By 2024 it is estimated that the Hispanics/Latinos will make up 32.5% of the total U.S. workforce. The hospitality industry is at the forefront of that trend. In fact, according to the Department of Labor, Hispanics/Latinos already account for more than 22% of the employees in the hospitality industry. It is safe to assume that many of those people are native Spanish speakers. But is the hospitality industry equipped to serve the needs of these workers? What can hoteliers and restauranteurs do to bridge the language gap?
The hospitality industry is first and foremost a service industry. Savvy managers will recognize the need to compete for the best employees. One way to capture and retain that talent is to show your employees that you value them. Imagine walking into a mandatory training session, only to discover that the training will be conducted in a language you don’t speak? Would you feel like the training was directed to you? Would you feel part of the team?
Meeting your staff halfway
One approach that has gained traction is to meet the staff in the middle of the language divide. Offer training in both English and Spanish. Provide materials and signage in both languages. Or even better, introduce Spanish to management. When management takes the time to learn the language the staff speaks, both parties benefit. You will be better equipped to communicate with your staff, and your staff will feel more respected, heard and part of the team. Furthermore, offering English language training as an employee benefit can be a great tool to boost employee retention.
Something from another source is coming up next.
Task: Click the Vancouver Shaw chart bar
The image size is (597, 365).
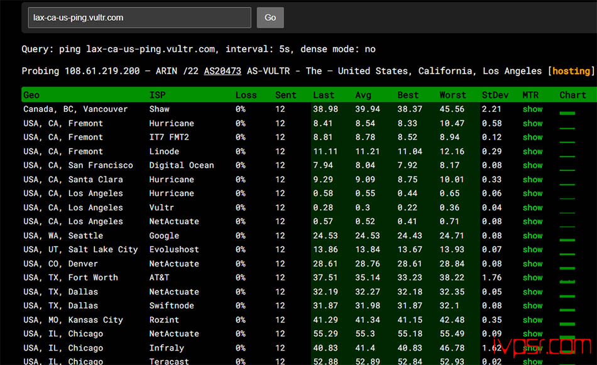Action: 567,113
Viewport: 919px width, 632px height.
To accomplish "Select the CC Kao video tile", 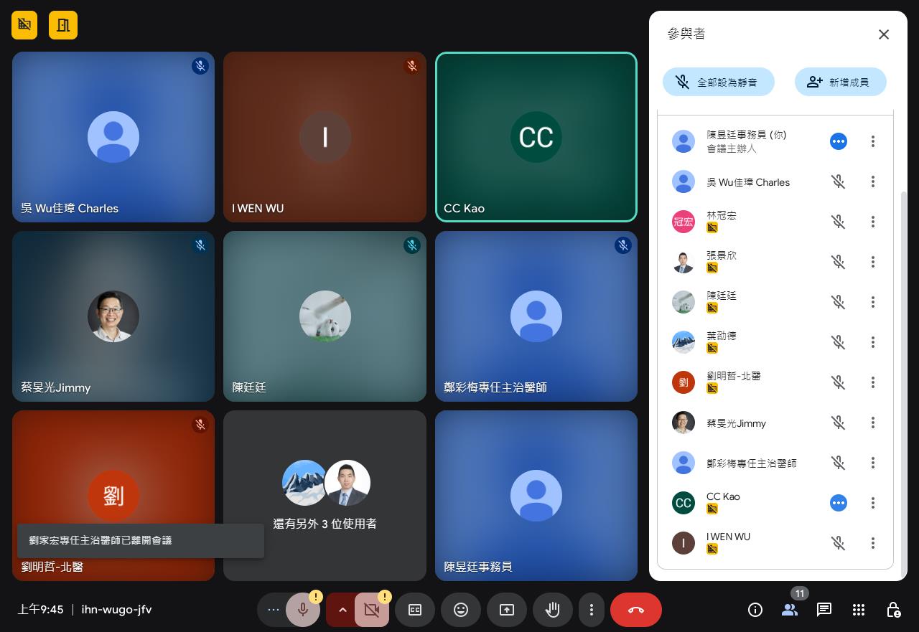I will pos(536,137).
It’s not just about your employees
As the Hispanic/Latino population grows, so too does the percentage of Hispanics/Latinos who travel. According to Travel Weekly, as a group Latinos spend about 7% more on vacations than non-Latino groups. Having the ability to communicate with those guests can translate to real income for your property. This is particularly important in Houston. In 2017, more than 3.5 million foreign travelers visited Houston and the vast majority of those travelers came from Mexico. Houston’s 80,000 hotel rooms and 10,000 restaurants are all competing for that traffic. Properties who reach out and make Spanish-speaking guests feel welcome will succeed above those who don’t.
Good communication is key to good service. In today’s global environment, communication with Spanish-speakers is more important than ever. Failing to fully embrace this reality could seriously jeopardize your bottom line.